# Text provided:
_ _ _

The word fornicate reminds me of Mike Tyson who love to use that word and used it extensively in the media


----------



## cannibal

speaking of Mike Tyson, I know a great MT joke. Here's the punchline: That tattoo doesn't remind me of Mike Tyson, but that one in the middle sure puts me in mind of Don King." (circa 1980's).


----------



## cannibal

CLudlow said:


> He probably set it aside for you. Heck a special deal from Eddy himself. Can't pass that up. Especially after the wife gave you the go-ahead for another one!


Sent Eddy an email today, hope he reads it or a rep. relays message/request, expectations low.


----------



## Kenacycle

Call him directly. He'll appreciate your sincerity and maybe invite you for dinner next time you are in Belgium


----------



## cannibal

kdub,
that email I sent earlier was already sent back to me as a generic response to contact Gita to purchase frames. Obviously, it was not read by Eddy. I'll lob a phone call tomorrow to the factory, but I'm confident I'll be stonewalled by one of his reps; nonetheless, it is worth an attempt.


----------



## tarwheel2

What a story! You should contact Eddy for no other reason than he might wonder why you never came back to get the frame. I bet he will work something out for you.


----------



## Fivethumbs

Right now he probably thinks you were just some flake. I wouldn't give up though. Call on the phone and if you have to, send a hand written letter in the mail. He's more likely to read it himself.


----------



## edmundjaques

A couple of years ago my children bought me some of the L'Equipe photos of various stages of the TDF of varying years ago. Two were of Eddy. Taking a chance, I sent the Eddy's off to Belgium with a request for autographing. Nothing happened! After ages..... many months anyway.... out of the blue, two returned photo, signed by the man himself.
It is ( i think) just that he is a very busy man. Correction, Very busy GREAT man.


----------



## cannibal

agreed and concise, "very busy great man" .


----------



## leesub

*Will be there next month*

Cannibal,
Am heading to BEL for 10 days next month. Will be about 30 minutes from Brussels (near Mons). How far away is the factory? Any other info you could provide? Do I need to call ahead? Thanks.

Lee


----------



## cannibal

*Hope this helps......*



leesub said:


> Cannibal,
> Am heading to BEL for 10 days next month. Will be about 30 minutes from Brussels (near Mons). How far away is the factory? Any other info you could provide? Do I need to call ahead? Thanks.

_ _ _

# Provided records:
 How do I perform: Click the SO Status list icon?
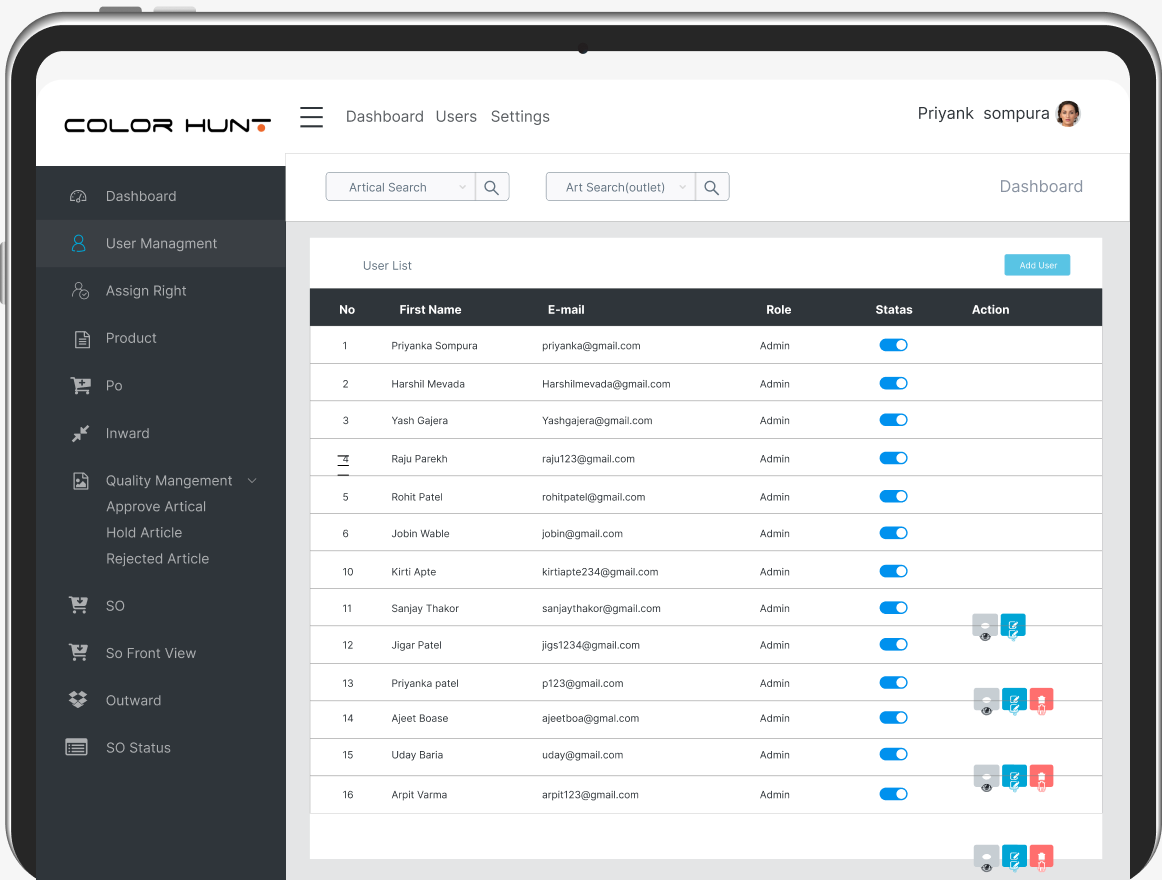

_ _ _

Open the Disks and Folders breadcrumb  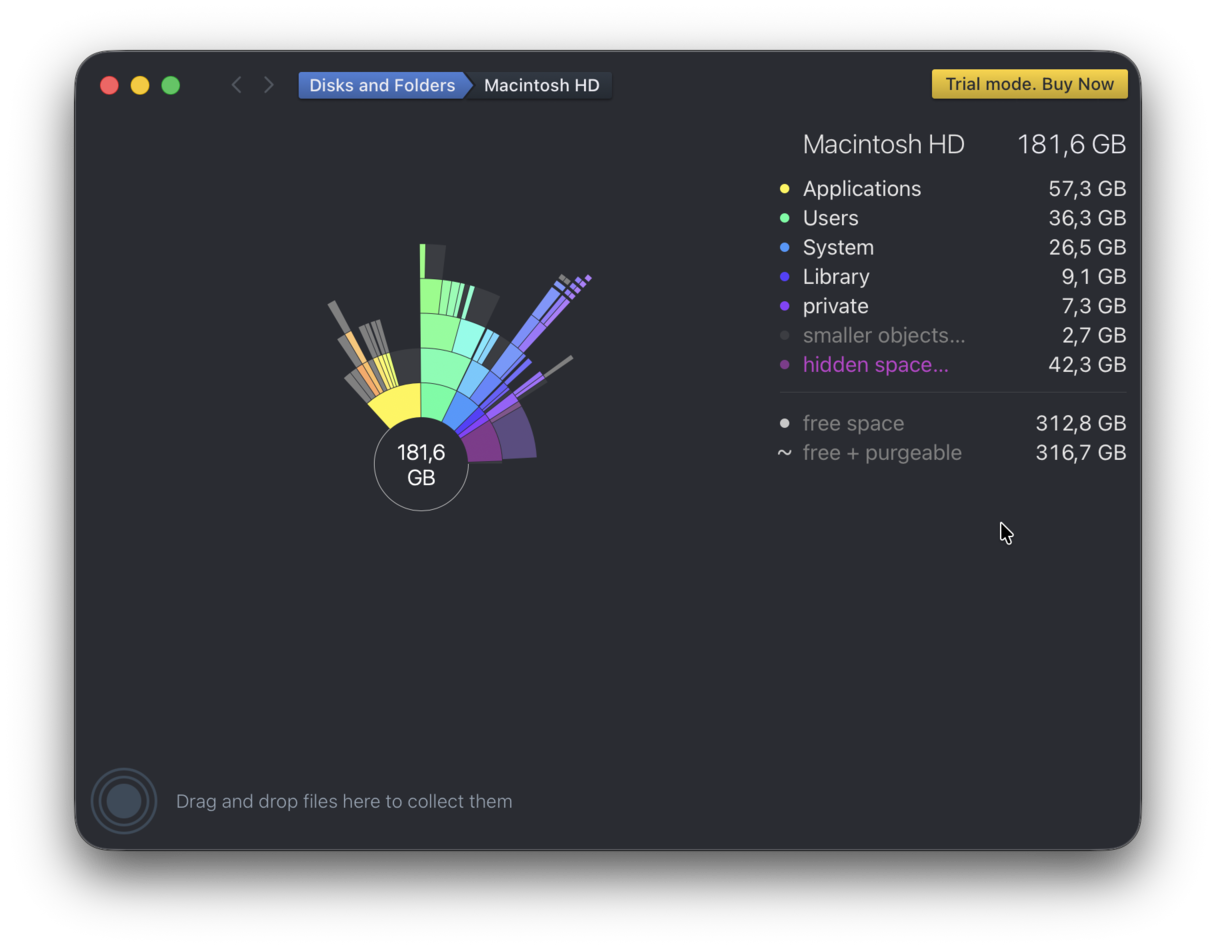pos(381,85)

_ _ _

# Brief:
Copy the forum thread from "## edmundjaques" up to and including "busy GREAT man.". Rely only on the forum thread, not on the items.

# Task solution:
## edmundjaques

A couple of years ago my children bought me some of the L'Equipe photos of various stages of the TDF of varying years ago. Two were of Eddy. Taking a chance, I sent the Eddy's off to Belgium with a request for autographing. Nothing happened! After ages..... many months anyway.... out of the blue, two returned photo, signed by the man himself.
It is ( i think) just that he is a very busy man. Correction, Very busy GREAT man.